Actions to Take in the Event of a Data Breach:
The first rule, do not panic but do not ignore it, especially if it is a serious breach. Whether it is your customer’s credit card information, or your patient’s personal records, or your employees’ employment details, someone, somewhere can use the leaked information, and not for good.
- Immediate Containment: Identify and isolate the breach to prevent further unauthorised access or dissemination.
- Assessment and Documentation: Gather as much information about the breach as possible, including what data was affected, how the breach occurred, and who may be responsible.
- Notify the Supervisory Authority: In England and Wales, report the breach to the Information Commissioner’s Office (ICO) within 72 hours of becoming aware of it, together with an action plan of how you propose to rectify the breach.
- Inform Affected Individuals: If the breach poses a risk to individuals’ rights and freedoms, notify them promptly and provide guidance on protective measures they can take. If the individuals involved are your own employees, as in the case of the entire Northern Ireland police force, then the consequences and fall out from the breach must be tackled as an immediate priority, as staff are going to be really angry and distrustful. The negative ripple effect on staff morale and retention should not be underestimated.
- Engage Legal and Forensic Experts: Seek professional advice to ensure that actions align with legal obligations, and gather evidence if needed. This is particularly important when the breach is as a result of IT hacking.
- Implement Remedial Measures: Strengthen security measures to prevent future breaches, and restore systems to full functionality.
- Monitor and Analyse Impact: Continuously monitor the affected systems and data to detect any ongoing or secondary threats.

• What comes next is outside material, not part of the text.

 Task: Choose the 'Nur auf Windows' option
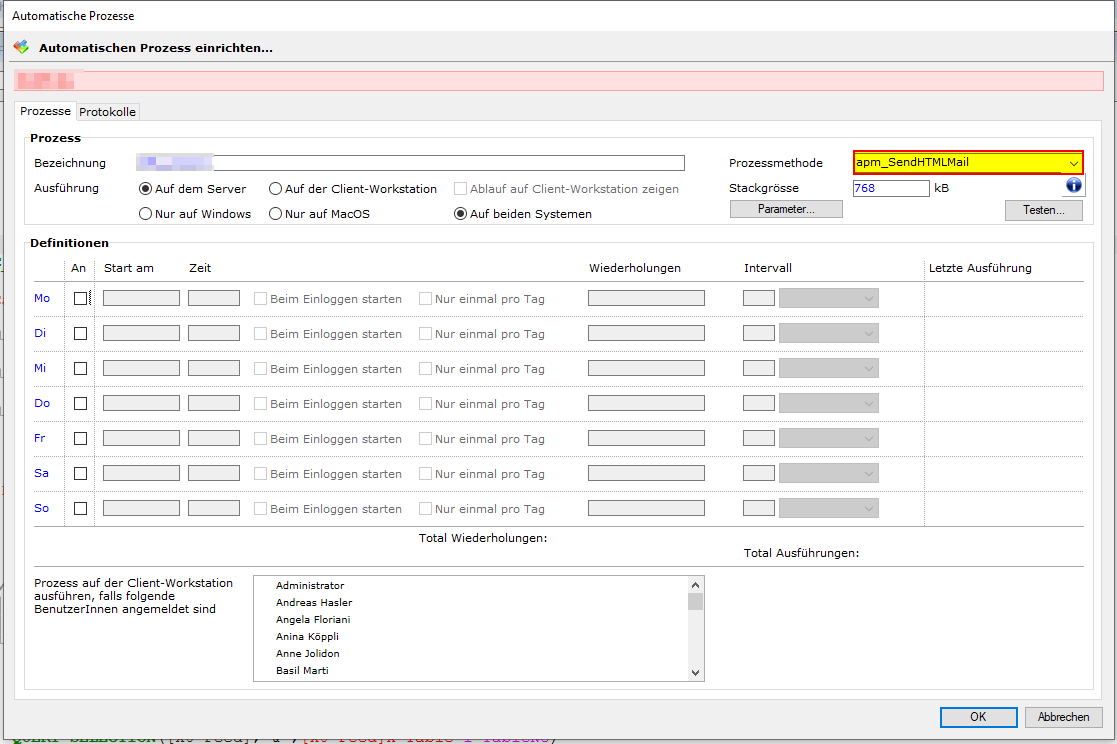tap(146, 214)
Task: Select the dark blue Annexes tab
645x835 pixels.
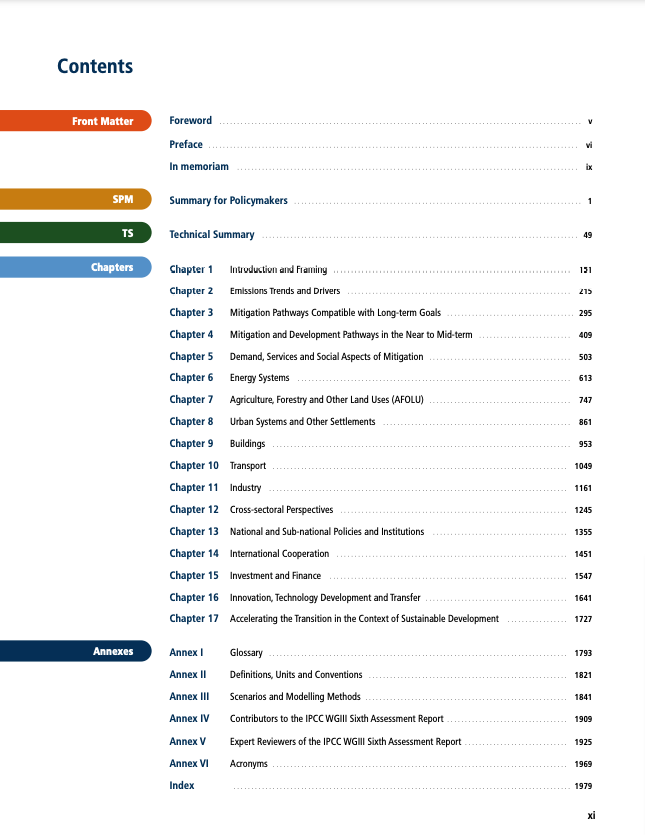Action: pos(76,651)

- Develop a Communication Strategy: Provide clear and accurate information to staff, customers, and stakeholders, and manage the public relations aspect of the breach.

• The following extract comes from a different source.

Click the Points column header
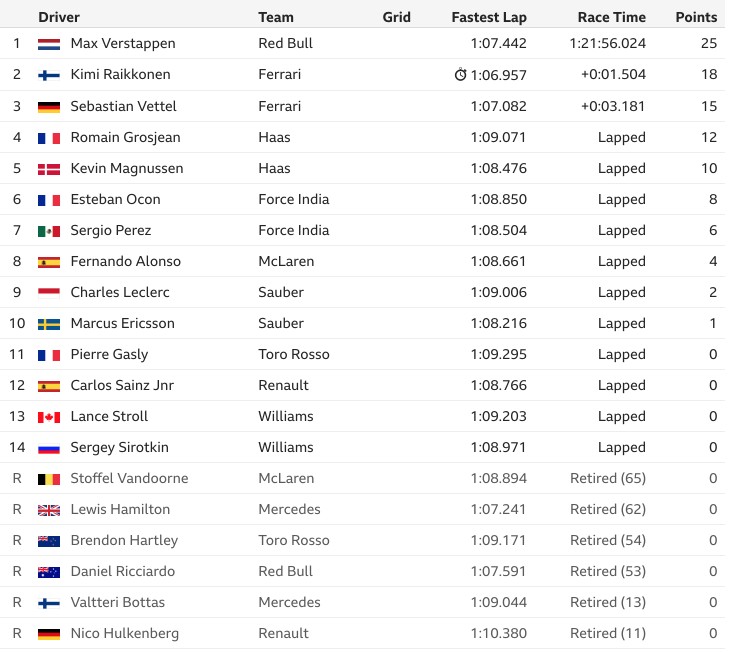Screen dimensions: 738x653 point(696,17)
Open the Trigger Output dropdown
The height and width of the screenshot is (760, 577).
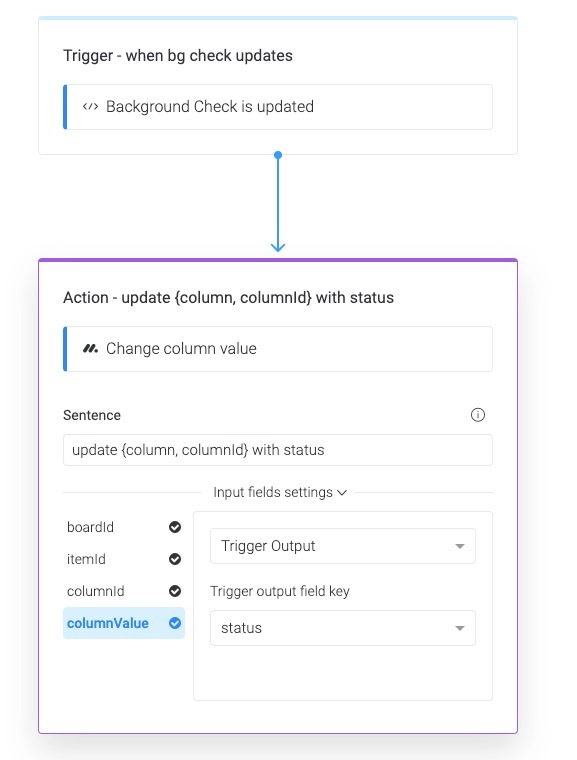pos(343,546)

- Review and Update Policies and Procedures: Analyse the breach to understand underlying weaknesses, and update policies and training accordingly. Again, in the Northern Ireland Police case, why was all of that key staff information on a single Excel spreadsheet? Who had the authority to access that information? Who authorised putting that spreadsheet onto a website, and if it was down to human error, were there checks in place to make sure that this did not happen?
- Insure Against Future Risks: Consider investing in cyber liability insurance to mitigate potential financial consequences of future breaches.
The complex nature of data protection and corresponding legislation in England and Wales requires all organisations to take the acquiring, handling, storage and disposal of personal sensitive data very seriously. Investing in robust security measures, staff training, and preparedness planning can mitigate the risks and help organisations navigate the challenging landscape of data protection compliance.
By understanding the dangers of a data protection breach, especially involving your own staff, and following the outlined actions stated above, mean that organisations can not only respond effectively to breaches, but also foster a culture that prioritises data privacy and security so that breaches, whether due to human error, deliberate or criminal, simply do not happen.
The guidance provided in this article is just that – guidance. Before taking any action, make sure that you know what you are doing, or call an expert for specific advice.